Looking a bit further into the source code, I've been able to fix this issue with the following patch:

diff --git a/neco.c b/neco.c
index 322265c..51d8110 100644
--- a/neco.c
+++ b/neco.c
@@ -2739,10 +2739,10 @@ static void *worker_entry(void *arg) {
         ts.tv_sec += 1;
         pthread_cond_timedwait(&thread->cond, &thread->mu, &ts);
         if (thread->len == 0) {
-            thread->th = 0;
             if (!thread->end) {
                 pthread_detach(thread->th);
             }
+            thread->th = 0;
             thread->end = false;
             break;
         }

(i.e., moving the thread->th = 0; until after the call to pthread_detach)

Let me know if this is a "correct" fix, or if the previous order was intended.

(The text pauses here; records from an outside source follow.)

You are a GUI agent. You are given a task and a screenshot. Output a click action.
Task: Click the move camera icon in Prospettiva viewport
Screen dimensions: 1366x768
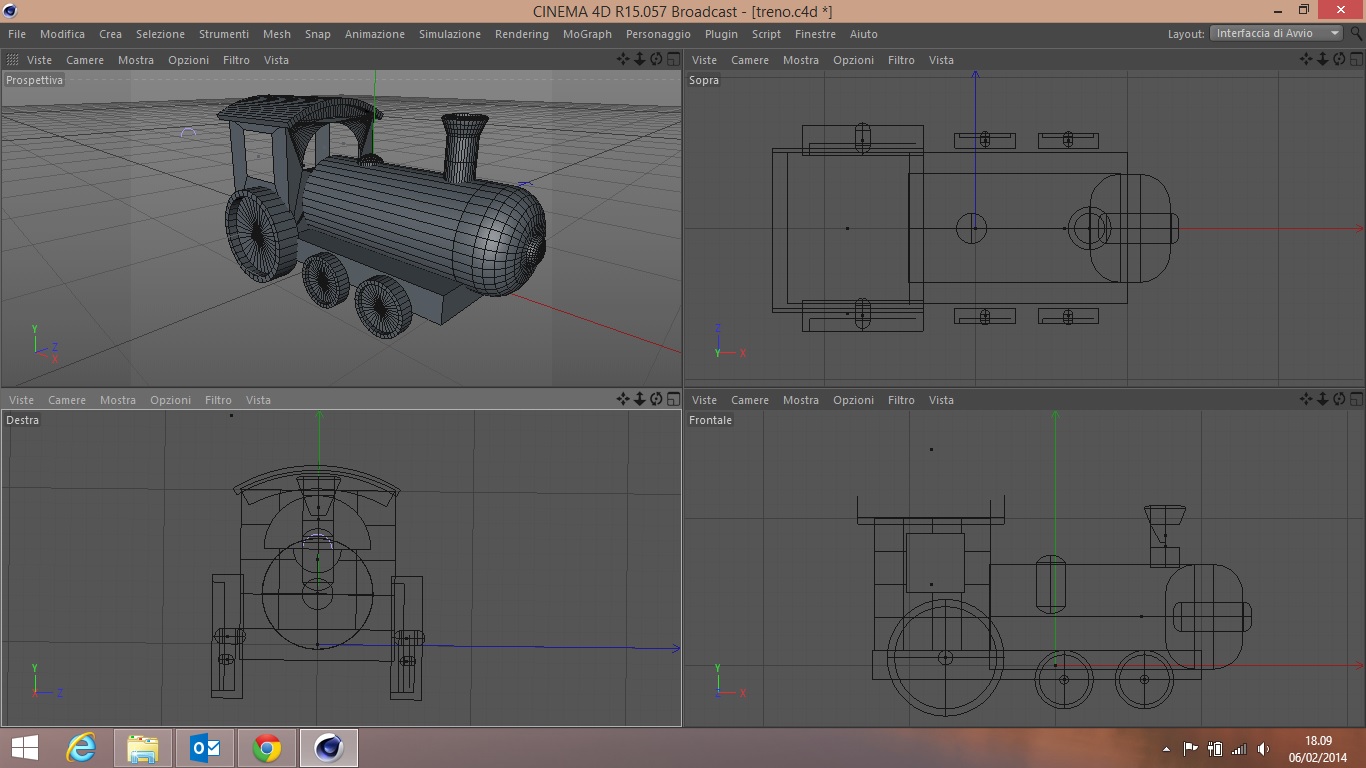[x=622, y=60]
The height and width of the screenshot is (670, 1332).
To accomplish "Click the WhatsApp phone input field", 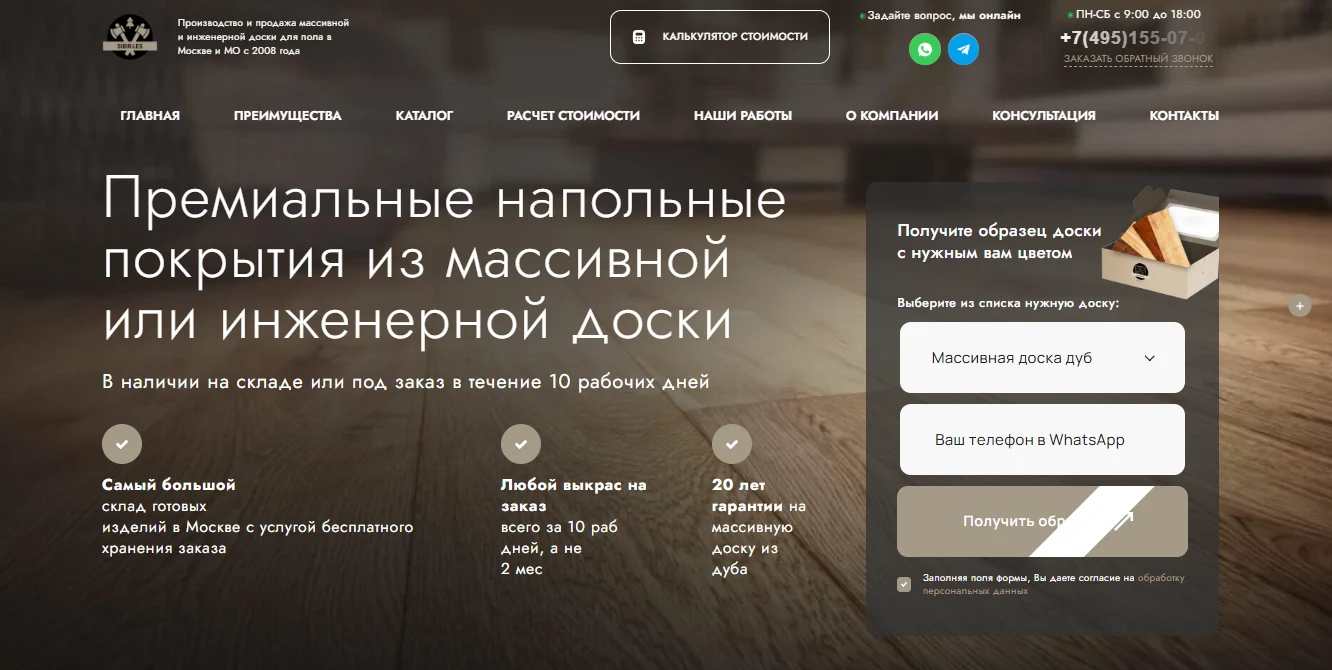I will [x=1042, y=440].
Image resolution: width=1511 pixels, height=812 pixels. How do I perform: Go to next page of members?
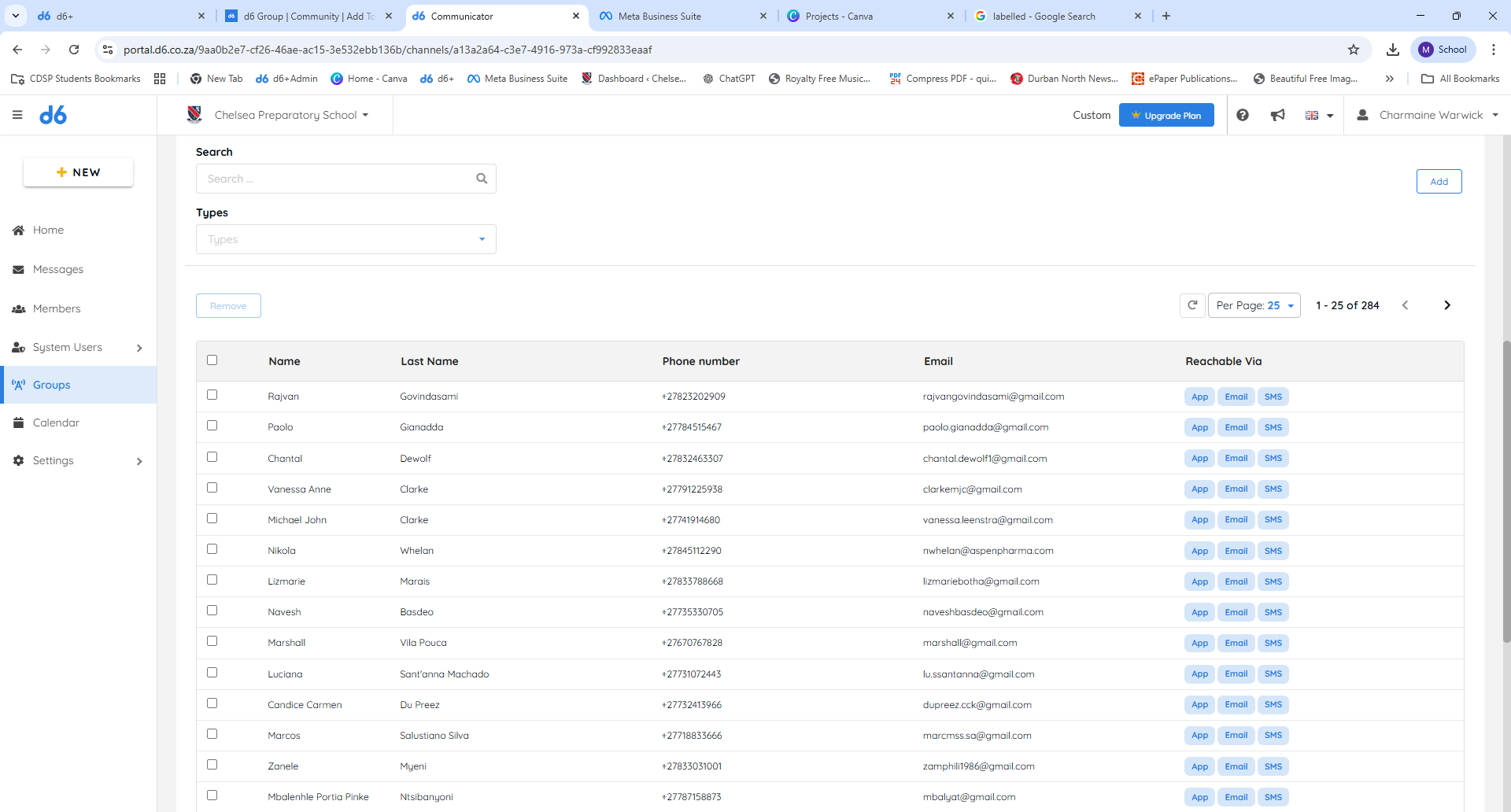click(1446, 305)
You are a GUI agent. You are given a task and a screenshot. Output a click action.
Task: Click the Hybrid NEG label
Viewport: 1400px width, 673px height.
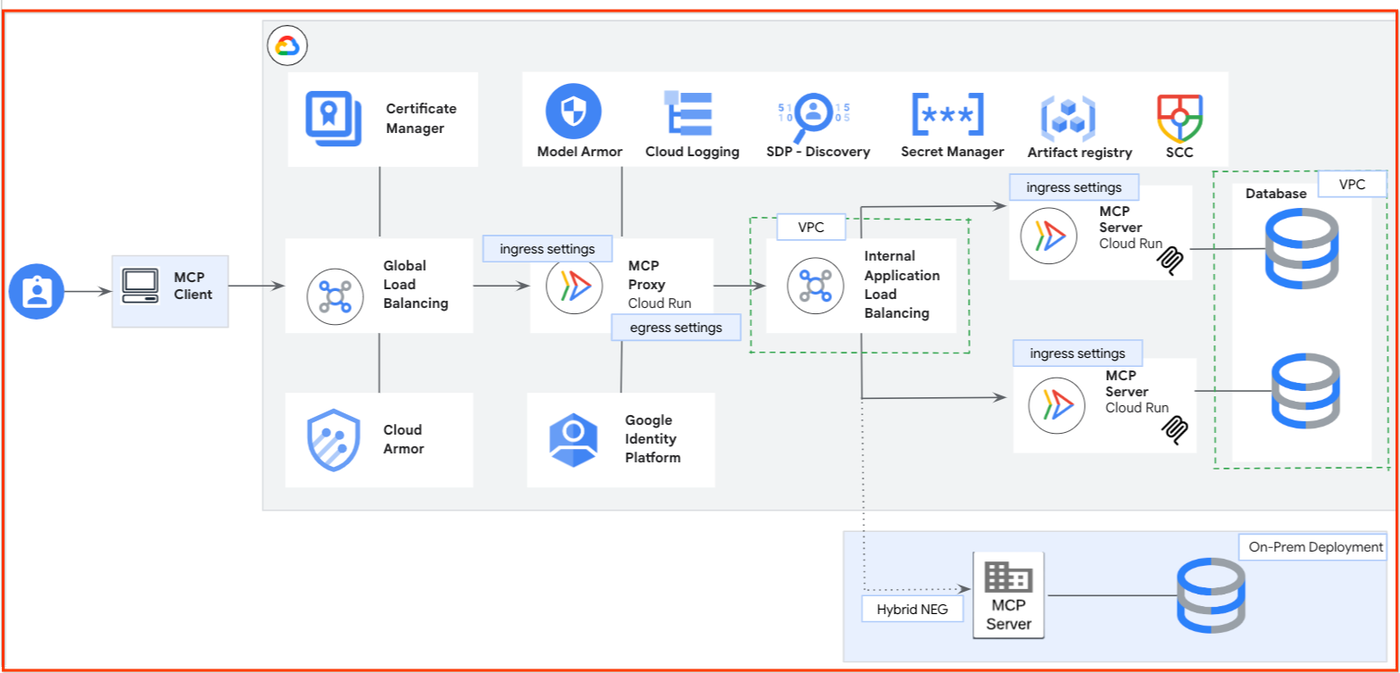coord(912,608)
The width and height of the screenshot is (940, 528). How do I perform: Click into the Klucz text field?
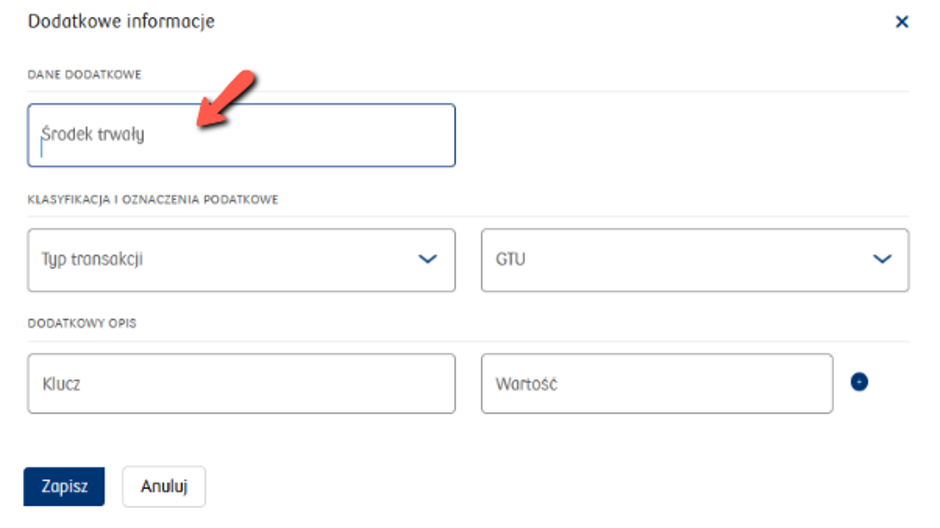tap(241, 384)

If so, I'd be happy to submit a PR :)

tidwall commented 4 months ago

Your code looks like it will fix an error related to the pthread_deatch being passed a zero value. But I'm unable to reproduce an actual SEGV crash on my side.
What operating system and architecture are you running?

j4cobgarby commented 4 months ago

I'm running Opensuse Tumbleweed on Linux 6.8.1. In terms of architecture, it's some dell laptop with an Intel i7. It is a strange issue, because clearly the code works fine for you, I just don't understand how -- maybe certain implementations of pthread_detach gracefully handle invalid threads?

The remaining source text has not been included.